Calling it a "problem" is overstating the case. It was
straightforward enough, if not completely portable to
use the appropriate number of 'l' modifiers.

>were no corresponding length modifiers for those types in
>printf() format conversions (corrected in C99).

According to Anton Ertl <anton@mips.complang.tuwien.ac.at>:
>John Levine <johnl@taugh.com> writes:
>>According to the IBM manuals, add with carry was added in z/Series but
>>you could use it in S/390 mode on a z machine, so I guess someone
>>really wanted it for some existing code.
>
>Interestingly,
><https://en.wikibooks.org/wiki/360_Assembly/360_Instructions> lists
>ALC, ALCR, SLB and SLBR as belonging to the 390 instructions, and only
>ALCG, ALCGR, SLBG and SLBGR (the 64-bit variants) as Z instructions.

These details are better found from the original references. Here's
the S/390 reference: https://publibfp.dhe.ibm.com/epubs/pdf/dz9ar008.pdf

And here's a link to the zSeries reference: https://www.ibm.com/support/pages/zarchitecture-principles-operation
You need an IBM account to download it, but signing up is easy.

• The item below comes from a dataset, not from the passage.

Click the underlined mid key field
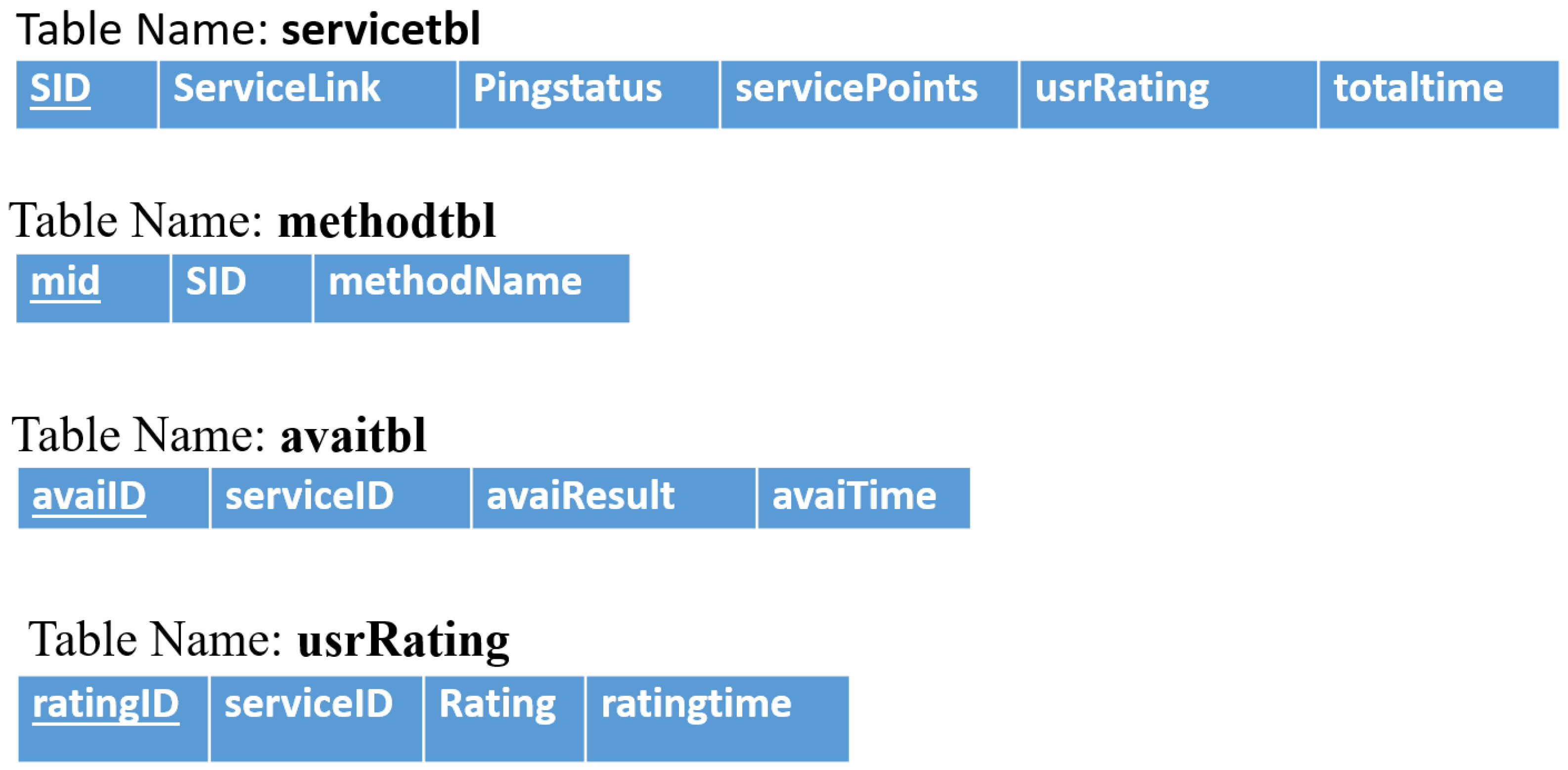This screenshot has height=770, width=1568. (x=65, y=282)
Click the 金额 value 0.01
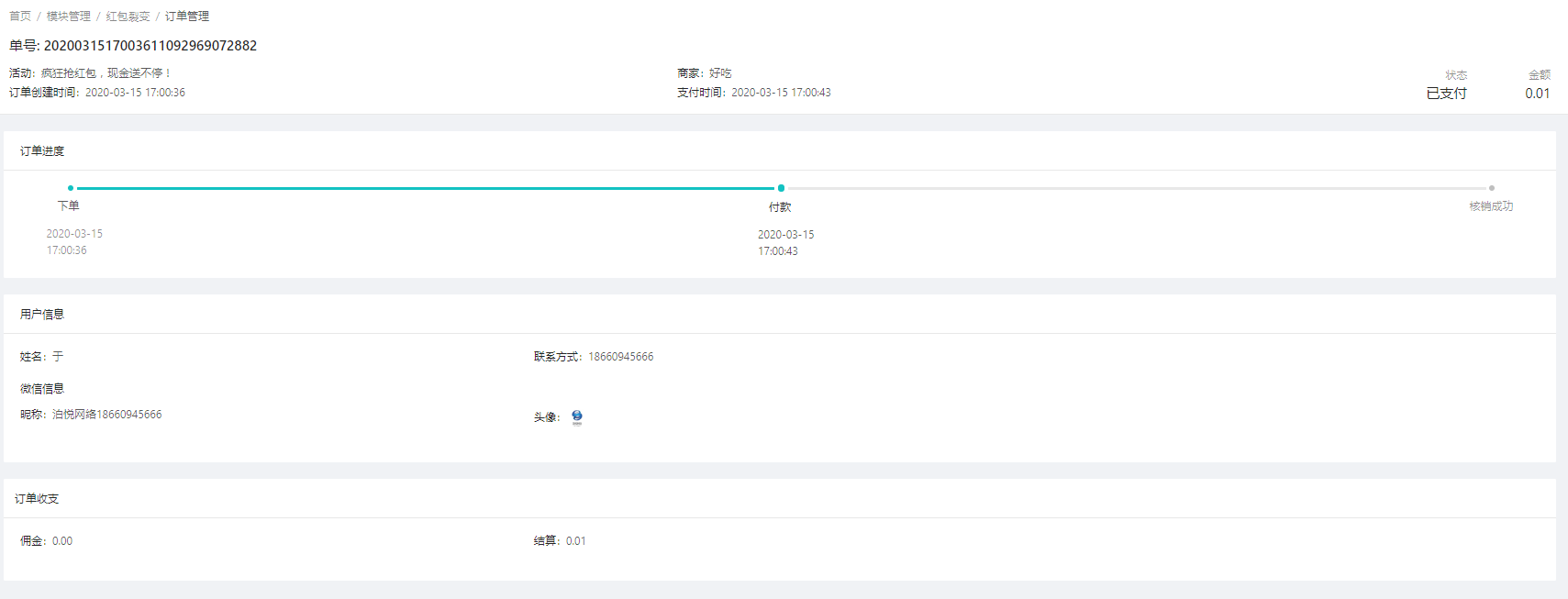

What Wikipedia says is right, with the detail that the 390
instructions only exist in 390 mode on a z. Those "G" instructions
have 64 bit operands and make no sense in 390 mode.

>If they added ALC, ALCR, SLB and SLBR only in Z (but in the S/390
>mode), that is counterevidence for the claim that add-with-carry is
>less important for 64-bit systems than for 32-bit systems.

Not necessarily. From S/360->370->390 most of the new instructions
were to deal with the address expansion kludges, the I/O system, and
IEEE floating point, with only a handful of general instructions like
CHECKSUM to speed up TCP/IP. In z/Series they made a complete u-turn
and added gazillions of new instructions. Some were to add 64 bit
versions of 32 bit instructions, some to fill well known gaps like
relative branches and longer offsets in memory references, but there
is a whole lot of stuff that seems to make some customer's workload a
little faster, such as a gzip accelerator and the fixed point decimal
vector facility.

z/Series uses what they call Millicode, microcode that uses the
hardware implemented part of the same instruction set, so the cost of
adding lots of new instructions is now low. They only backported a few
instructions into S/390 which suggests someone really wanted the carry
stuff.

--
Regards,
John Levine, johnl@taugh.com, Primary Perpetrator of "The Internet for Dummies",
Please consider the environment before reading this e-mail. https://jl.ly

On 24/02/2024 21:57, Anton Ertl wrote:
> David Brown <david.brown@hesbynett.no> writes:
>> On 20/02/2024 18:47, Anton Ertl wrote:
>>> David Brown <david.brown@hesbynett.no> writes:
>>>> On 20/02/2024 13:00, Anton Ertl wrote:
>>>>> anton@mips.complang.tuwien.ac.at (Anton Ertl) writes:
>>>>>> mitchalsup@aol.com (MitchAlsup1) writes:
>> Another possible reason is that it is very useful to have integer types
>> with sizes 1, 2, 4 and 8 bytes. C doesn't have many standard integer
>> types, so if "int" is 64-bit, you have "short" as either 16-bit and have
>> no 32-bit type, or "short" is 32-bit and you have no 16-bit type. With
>> 32-bit "int", it's easy to have each size without having to add extended
>> integer types or add new standard integer types (like "short short int"
>> for 16-bit and "short int" for 32-bit).
>
> short had been 16-bit on 16-bit machines and on 32-bit machines, so
> the right choice for 64-bit machines is to make it 16-bit, too. > As
> for a 32-bit type, that would then obviously be "long short".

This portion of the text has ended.